New Jersey is Lovely In February

I feel compelled as a native NJ'er to share my opinion on the NFL's cockamamie decision to have the Super Bowl in East Rutherford, NJ in 2014. I've never liked this idea, going back to long before the new stadium was built and people started murmuring about it as something that could be done for the NY area "because of 9/11." First of all, invoking 9/11 doesn't make you a caring person. It's lazy and it's a way to try to make yourself look considerate. Holding a Super Bowl there more than 12 years after that awful day has zero to do with one another.

No, this is about the NFL kissing asses. The NFL gave Dallas a Super Bowl because of Jerry Jones' giant compensation stadium. So when the Giants/Jets built a new stadium, why not give them one, too? And do you know why the owners all think it's a swell idea? Because people like Robert Kraft and Daniel Snyder will now surely make requests to hold Super Bowls in their own new-ish buildings. Hey, you let New Jersey host one, Mr. Commissioner. And so now we'll have to deal with this.

Sure, many Super Bowls will still be played in warm climates. It's unlikely that Miami, New Orleans, Tampa and the like will ever be fully phased out. But it's not impossible. Consider that Miami's stadium is currently 23 years old. The Superdome in New Orleans is 35 years old. That's as old as Boilerdowd, and he can't play softball without hurting himself, no matter how many handsome young men are there to help him up.

No, this is a slippery slope. Cases will be made that the Super Bowl should be in the best, most state-of-the-art stadiums each year.... and I can't necessarily say that's not a solid argument. But now that they're willing to put games in the snow belt, well, have fun with that.

Oh, and my biggest concern about this isn't snow, despite the photos in this post. No, if you've ever been to a game at the Meadowlands, you know how fiercely windy it can get. Like, ridiculously so. Like, ten yard punt bad. Unable to make field goals or throw the ball bad. So, yeah, it's not so much that it might be cold and snowy as it is the likelihood that it will be nasty and windy.

I heard on NY radio that of the past ten years, on Feb 2 (the date of the 2014 Super Bowl), it's been over 50 degrees six times. That's good. You know what else happens in February, though? Some of the worst winter storms NJ ever has. So it's totally hit or miss. And yeah, if it turns out to be 55 degrees and clear, everyone will act like "See, no problem!" Except why would you want to hope for a lucky weather day for your biggest showcase event if you're the NFL? Oh, right. Money.
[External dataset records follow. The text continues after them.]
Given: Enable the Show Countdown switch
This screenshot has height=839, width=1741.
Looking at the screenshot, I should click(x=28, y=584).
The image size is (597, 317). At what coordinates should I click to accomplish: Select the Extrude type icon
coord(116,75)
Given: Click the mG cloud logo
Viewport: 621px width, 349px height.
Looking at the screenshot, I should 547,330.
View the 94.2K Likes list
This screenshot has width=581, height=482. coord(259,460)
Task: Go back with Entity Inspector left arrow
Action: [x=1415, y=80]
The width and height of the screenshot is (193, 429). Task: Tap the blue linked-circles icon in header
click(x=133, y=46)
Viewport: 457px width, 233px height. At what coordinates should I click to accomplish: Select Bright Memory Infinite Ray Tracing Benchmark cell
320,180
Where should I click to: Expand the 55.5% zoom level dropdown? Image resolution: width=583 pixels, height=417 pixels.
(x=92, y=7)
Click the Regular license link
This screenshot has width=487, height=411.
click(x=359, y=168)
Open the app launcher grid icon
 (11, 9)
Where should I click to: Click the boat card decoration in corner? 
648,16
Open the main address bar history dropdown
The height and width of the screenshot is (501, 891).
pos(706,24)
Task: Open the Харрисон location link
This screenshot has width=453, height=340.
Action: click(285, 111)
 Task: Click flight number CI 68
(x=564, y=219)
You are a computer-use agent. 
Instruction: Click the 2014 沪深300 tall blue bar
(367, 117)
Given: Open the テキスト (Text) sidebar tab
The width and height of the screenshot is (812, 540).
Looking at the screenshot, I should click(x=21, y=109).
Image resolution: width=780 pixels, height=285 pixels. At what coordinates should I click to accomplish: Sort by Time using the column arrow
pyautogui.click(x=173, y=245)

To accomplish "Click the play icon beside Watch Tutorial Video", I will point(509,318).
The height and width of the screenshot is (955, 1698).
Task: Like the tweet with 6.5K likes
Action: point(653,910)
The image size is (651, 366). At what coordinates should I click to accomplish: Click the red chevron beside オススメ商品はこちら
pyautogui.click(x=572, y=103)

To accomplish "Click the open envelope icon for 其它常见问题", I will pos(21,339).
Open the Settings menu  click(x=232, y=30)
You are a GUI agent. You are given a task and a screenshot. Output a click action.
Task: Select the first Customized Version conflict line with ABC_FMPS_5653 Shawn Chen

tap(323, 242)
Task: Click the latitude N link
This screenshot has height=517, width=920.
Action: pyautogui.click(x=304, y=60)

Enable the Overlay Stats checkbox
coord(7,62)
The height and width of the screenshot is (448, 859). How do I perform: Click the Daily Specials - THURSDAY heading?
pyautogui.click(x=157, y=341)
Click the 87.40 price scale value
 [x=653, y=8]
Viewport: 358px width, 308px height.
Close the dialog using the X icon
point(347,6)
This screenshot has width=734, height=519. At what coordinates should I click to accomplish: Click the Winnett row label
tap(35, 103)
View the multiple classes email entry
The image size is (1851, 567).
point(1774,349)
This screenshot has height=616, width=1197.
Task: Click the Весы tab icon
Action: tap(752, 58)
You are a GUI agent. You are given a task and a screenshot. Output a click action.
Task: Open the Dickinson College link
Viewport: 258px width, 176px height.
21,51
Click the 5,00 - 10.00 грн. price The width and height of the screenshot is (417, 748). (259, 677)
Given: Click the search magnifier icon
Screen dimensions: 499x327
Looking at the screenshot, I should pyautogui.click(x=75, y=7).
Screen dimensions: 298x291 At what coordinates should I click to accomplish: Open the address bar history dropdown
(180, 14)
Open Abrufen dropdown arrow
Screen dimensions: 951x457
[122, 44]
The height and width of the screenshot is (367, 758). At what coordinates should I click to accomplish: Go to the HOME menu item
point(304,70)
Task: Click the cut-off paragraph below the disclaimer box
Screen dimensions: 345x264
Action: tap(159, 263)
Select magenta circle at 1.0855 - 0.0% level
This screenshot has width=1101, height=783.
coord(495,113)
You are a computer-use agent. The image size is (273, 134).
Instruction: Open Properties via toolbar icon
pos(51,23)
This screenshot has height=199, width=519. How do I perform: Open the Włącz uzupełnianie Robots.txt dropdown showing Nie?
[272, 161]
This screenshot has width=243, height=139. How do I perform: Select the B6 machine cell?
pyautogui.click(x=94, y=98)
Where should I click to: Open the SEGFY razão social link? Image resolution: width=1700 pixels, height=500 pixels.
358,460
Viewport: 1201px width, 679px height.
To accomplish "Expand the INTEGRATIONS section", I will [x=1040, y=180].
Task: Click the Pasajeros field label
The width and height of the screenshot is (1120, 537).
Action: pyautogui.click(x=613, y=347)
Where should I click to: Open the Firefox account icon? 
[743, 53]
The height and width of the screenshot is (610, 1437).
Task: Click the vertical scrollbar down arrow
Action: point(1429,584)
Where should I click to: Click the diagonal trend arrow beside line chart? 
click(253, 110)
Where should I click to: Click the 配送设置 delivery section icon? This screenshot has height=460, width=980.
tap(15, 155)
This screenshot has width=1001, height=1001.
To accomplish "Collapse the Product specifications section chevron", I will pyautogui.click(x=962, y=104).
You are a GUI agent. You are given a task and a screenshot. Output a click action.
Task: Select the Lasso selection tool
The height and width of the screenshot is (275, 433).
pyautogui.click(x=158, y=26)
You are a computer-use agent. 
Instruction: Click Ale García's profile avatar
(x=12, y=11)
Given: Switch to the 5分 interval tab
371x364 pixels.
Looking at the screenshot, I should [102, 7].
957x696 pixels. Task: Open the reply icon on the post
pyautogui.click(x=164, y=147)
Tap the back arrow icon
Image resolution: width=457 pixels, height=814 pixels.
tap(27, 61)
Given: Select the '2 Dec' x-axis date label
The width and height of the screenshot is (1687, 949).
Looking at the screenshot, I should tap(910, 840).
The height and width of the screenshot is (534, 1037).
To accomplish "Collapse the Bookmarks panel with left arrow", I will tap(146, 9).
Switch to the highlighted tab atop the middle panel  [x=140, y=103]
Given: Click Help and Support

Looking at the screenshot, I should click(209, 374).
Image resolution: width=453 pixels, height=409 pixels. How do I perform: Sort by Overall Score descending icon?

And don't tell me it's for the fans. The Super Bowl is too expensive for most fans, plus there are few seats even available. Most go to corporate types or people with media connections. And those people -- non-real football fans -- don't want to be miserable and cold, even if that makes for nifty photographs of the game. People talk about the "Ice Bowl" like it is some nostalgic thing. The Ice Bowl sucked! It was -17 degrees! It's one of the reasons there was actually a rule on the books about the Super Bowl having to be played in climates above 50 degrees.

I don't want to see a Super Bowl affected by snow or wind or whatever. Yeah, yeah, I know it rained on the Colts-Bears Super Bowl in Miami. Whoop-dee-do. It was also probably 70 degrees. And that's extraordinarily rare. To point to that as an example of how weather interferes is like saying you shouldn't hold the Orange Bowl in Florida anymore because last year's was played in 30 degree weather. It was a fluke.

This is a bad move by the NFL. Part of the fun of the Super Bowl is watching things happening in nicer climates and wishing we were there. Being envious of it. In NJ? Hell, I'm from there and it's the last place I'd want to be in February. And if people bitched about how hard it was to get from place to place when the Super Bowl was in Houston, well, prepare yourselves for the hell of getting in and out of Manhattan for a week. And shuffling back and forth from the Meadowlands to wherever your hotel is in NYC.

I hope the NFL gets what it deserves on this one.